Nonetheless, the tallying of the trial balance is anything but a decisive confirmation of the precision of the accounts and records. It only guarantees that all debits and the relating credits have been appropriately recorded in the record.





2. To help in detecting errors:

At the point when a trial balance doesn’t tally (that is, the sum of debit and credit sections are not equivalent), we realize that one error has occurred. The mistakes may have occurred at one of these stages in the accounting procedure:

(1) totalling of subsidiary books,
(2) posting of journal entries in the record,
(3) computing account balances,
(4) conveying account balances to the trial balance, and
(5) totalling the trial balance sections.

It might be noticed that the accounting precision isn’t guaranteed regardless of whether the sum of debit and credit are equivalent since certain errors don’t influence equality of debit and credits.

For instance, the book-keeper may debit a right amount in a wrong record while making the journal entry or in posting an entry to the record. This mistake would make two accounts have wrong balances however the trial balance would tally. Another mistake is to record an equivalent debit and credit of a wrong amount. This mistake would give the two records incorrect balances however would not make unequal debit and credits. Therefore, the fact that the trial balance has tallied doesn’t infer that all entries in the books of unique record (journal, cash book, and so forth.) have been recorded and posted accurately. In any case, equivalent aggregates do propose that a few kinds of errors likely have not occured.





3. To help in preparing the financial reports and statements. (profit and Loss account and Balance Sheet):
Trial balance is considered as the connecting link between bookkeeping records and the preparation of financial statements and records.
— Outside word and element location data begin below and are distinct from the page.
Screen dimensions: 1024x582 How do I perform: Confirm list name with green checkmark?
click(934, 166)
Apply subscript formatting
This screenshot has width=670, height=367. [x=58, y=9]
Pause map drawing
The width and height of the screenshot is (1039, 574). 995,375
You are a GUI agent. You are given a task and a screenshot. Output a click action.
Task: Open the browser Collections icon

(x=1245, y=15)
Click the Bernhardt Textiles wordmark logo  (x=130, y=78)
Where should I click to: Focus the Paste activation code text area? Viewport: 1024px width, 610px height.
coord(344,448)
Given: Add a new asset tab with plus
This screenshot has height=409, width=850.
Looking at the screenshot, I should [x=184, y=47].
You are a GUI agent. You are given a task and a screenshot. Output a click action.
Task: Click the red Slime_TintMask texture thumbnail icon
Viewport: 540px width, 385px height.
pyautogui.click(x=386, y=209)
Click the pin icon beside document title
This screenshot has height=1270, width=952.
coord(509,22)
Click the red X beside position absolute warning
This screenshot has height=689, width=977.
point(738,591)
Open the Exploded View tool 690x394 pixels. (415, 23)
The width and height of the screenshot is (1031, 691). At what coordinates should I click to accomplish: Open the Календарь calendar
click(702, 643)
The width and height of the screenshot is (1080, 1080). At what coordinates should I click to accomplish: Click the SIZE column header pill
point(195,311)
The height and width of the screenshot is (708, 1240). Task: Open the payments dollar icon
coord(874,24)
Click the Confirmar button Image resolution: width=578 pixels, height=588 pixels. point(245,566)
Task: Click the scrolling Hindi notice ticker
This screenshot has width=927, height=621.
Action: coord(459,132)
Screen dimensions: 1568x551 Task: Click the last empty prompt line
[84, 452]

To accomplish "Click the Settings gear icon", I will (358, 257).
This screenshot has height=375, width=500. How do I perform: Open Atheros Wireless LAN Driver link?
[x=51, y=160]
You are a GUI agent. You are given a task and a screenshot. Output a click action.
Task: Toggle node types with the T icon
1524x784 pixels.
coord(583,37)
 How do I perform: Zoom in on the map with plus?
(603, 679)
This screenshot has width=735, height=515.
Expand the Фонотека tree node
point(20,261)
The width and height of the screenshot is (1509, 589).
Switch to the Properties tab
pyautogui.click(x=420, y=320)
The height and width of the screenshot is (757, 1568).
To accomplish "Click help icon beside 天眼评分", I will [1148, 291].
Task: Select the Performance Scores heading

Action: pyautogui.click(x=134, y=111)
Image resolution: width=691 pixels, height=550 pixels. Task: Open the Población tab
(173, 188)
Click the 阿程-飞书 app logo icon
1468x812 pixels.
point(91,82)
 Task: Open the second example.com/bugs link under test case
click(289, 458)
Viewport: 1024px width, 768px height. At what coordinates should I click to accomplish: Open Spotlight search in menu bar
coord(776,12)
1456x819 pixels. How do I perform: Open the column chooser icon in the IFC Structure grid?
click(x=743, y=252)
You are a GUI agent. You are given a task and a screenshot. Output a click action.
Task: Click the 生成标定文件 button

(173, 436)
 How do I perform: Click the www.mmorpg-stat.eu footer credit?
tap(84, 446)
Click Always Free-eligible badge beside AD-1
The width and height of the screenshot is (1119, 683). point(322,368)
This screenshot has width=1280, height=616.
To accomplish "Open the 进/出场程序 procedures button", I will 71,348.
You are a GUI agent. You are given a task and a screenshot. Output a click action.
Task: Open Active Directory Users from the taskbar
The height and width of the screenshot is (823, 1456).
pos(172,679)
For setting up a financial statement, one need not refer to the record. Actually, the accessibility of a tallied trial balance is the initial step in the readiness of financial statements. All income and expense ledgers showing up in the trial balance are moved to the trading and profit and loss record and all liabilities, capital and assets accounts are moved to the balance sheet.

The objectives of preparing the trial balance are manifold as mentioned above. It makes the task of the accountant easier while preparing the financial statements.